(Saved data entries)

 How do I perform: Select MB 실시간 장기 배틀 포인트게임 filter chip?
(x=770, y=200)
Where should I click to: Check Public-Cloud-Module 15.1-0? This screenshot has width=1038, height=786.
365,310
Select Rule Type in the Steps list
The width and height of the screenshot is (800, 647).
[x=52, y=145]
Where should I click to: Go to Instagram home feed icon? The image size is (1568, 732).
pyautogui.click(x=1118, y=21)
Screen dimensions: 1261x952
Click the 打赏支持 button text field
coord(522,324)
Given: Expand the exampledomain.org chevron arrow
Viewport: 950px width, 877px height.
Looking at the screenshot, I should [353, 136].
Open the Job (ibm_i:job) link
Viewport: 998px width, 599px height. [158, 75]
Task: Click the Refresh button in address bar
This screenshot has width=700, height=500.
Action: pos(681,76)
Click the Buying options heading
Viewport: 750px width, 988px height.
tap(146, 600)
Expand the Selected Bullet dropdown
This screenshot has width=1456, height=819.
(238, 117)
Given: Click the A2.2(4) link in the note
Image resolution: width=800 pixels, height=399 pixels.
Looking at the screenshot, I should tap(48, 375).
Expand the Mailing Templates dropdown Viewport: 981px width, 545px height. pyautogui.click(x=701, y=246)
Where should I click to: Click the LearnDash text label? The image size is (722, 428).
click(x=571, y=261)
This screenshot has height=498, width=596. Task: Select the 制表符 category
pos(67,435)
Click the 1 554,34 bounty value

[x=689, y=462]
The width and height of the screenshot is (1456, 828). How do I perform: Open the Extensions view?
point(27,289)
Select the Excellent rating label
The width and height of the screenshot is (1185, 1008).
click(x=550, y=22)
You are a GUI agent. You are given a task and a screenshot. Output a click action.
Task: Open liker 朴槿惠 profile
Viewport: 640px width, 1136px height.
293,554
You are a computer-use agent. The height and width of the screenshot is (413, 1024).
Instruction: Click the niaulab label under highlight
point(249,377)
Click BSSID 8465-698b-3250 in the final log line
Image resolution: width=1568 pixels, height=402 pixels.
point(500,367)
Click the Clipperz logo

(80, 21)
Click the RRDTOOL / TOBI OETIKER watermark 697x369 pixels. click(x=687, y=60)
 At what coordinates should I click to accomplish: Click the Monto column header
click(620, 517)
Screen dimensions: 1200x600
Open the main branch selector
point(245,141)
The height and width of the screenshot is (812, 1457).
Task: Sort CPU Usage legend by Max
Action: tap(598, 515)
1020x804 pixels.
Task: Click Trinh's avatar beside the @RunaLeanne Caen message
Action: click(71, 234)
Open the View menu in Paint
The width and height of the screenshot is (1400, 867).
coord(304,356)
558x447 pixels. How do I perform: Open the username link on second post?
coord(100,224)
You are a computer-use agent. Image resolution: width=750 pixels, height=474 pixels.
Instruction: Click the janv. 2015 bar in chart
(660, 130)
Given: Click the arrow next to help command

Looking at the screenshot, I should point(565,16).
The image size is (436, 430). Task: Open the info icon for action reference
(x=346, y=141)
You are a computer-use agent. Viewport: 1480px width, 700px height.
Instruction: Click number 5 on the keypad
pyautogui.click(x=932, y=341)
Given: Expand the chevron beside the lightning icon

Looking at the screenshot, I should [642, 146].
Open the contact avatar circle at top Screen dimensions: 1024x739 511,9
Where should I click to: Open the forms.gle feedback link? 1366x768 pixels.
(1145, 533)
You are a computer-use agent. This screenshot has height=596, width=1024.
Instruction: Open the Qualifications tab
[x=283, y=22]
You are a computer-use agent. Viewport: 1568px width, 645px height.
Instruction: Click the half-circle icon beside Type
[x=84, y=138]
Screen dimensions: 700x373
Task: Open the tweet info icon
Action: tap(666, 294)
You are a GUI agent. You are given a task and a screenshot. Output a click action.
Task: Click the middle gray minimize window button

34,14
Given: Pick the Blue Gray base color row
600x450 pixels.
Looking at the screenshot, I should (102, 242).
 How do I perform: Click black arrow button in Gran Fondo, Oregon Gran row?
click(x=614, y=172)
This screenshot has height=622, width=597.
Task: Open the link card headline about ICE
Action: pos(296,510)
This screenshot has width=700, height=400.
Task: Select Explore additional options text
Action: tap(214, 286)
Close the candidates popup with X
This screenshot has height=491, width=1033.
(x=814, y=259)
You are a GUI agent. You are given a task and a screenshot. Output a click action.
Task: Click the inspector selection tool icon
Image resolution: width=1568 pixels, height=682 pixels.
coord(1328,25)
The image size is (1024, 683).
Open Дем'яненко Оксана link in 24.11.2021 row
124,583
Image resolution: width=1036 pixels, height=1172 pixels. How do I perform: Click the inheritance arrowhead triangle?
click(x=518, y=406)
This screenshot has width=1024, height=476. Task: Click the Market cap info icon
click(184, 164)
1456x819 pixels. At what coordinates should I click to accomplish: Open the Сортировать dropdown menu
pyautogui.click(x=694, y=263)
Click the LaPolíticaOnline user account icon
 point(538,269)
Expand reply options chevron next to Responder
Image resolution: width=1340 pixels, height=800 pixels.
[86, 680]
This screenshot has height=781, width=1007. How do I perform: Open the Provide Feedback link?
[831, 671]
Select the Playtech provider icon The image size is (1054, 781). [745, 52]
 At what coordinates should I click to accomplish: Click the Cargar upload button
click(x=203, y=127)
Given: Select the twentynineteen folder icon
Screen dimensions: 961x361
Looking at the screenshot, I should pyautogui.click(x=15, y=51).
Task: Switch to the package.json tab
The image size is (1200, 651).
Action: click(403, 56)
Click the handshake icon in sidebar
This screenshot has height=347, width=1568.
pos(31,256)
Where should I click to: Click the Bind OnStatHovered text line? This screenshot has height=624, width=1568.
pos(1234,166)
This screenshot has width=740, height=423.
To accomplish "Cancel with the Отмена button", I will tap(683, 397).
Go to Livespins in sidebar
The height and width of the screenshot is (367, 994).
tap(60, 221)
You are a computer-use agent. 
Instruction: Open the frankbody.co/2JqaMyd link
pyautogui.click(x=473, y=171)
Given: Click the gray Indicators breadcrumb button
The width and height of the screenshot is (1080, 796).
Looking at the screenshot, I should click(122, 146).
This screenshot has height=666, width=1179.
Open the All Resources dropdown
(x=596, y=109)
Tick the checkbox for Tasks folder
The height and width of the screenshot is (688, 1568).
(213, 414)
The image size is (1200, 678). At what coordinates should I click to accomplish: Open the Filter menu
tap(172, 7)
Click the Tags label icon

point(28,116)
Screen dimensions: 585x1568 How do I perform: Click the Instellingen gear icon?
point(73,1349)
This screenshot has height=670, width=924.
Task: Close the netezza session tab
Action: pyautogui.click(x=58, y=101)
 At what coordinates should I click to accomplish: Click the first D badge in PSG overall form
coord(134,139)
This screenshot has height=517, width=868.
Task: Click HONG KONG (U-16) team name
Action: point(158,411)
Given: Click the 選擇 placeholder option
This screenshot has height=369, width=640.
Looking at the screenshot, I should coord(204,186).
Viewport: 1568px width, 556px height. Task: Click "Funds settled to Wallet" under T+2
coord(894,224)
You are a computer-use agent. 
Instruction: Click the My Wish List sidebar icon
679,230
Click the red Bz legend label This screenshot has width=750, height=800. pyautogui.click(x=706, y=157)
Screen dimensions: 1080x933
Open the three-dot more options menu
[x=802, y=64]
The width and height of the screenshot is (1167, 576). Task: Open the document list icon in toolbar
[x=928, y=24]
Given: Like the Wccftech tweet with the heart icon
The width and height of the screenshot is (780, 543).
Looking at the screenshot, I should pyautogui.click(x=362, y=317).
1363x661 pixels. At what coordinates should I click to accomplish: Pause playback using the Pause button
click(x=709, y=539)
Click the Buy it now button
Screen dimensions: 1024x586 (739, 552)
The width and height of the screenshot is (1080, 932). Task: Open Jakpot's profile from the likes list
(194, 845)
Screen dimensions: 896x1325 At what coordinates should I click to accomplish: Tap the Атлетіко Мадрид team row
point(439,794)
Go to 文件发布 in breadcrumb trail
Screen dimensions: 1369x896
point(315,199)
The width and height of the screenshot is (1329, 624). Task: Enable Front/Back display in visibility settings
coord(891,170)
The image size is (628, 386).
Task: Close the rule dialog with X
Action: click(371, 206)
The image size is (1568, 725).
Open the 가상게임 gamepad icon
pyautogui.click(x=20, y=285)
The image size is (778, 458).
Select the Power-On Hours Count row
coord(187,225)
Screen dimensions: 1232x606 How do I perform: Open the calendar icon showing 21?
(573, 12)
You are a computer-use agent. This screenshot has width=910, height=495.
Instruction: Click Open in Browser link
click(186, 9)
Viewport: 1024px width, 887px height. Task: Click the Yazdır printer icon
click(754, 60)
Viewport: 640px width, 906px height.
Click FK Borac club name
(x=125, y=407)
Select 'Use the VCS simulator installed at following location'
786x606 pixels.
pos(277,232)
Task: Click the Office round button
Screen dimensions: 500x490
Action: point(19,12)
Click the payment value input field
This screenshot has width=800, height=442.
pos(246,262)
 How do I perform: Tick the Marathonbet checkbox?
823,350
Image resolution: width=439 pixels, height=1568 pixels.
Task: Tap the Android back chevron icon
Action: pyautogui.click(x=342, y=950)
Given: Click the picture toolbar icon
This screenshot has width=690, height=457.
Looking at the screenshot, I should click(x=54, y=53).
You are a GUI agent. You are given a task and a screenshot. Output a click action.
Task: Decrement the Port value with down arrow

What you need to do
Search the records above for the string "breadcrumb". Report each line that has it.

Exercise answer
Given: Click the gray Indicators breadcrumb button
Go to 文件发布 in breadcrumb trail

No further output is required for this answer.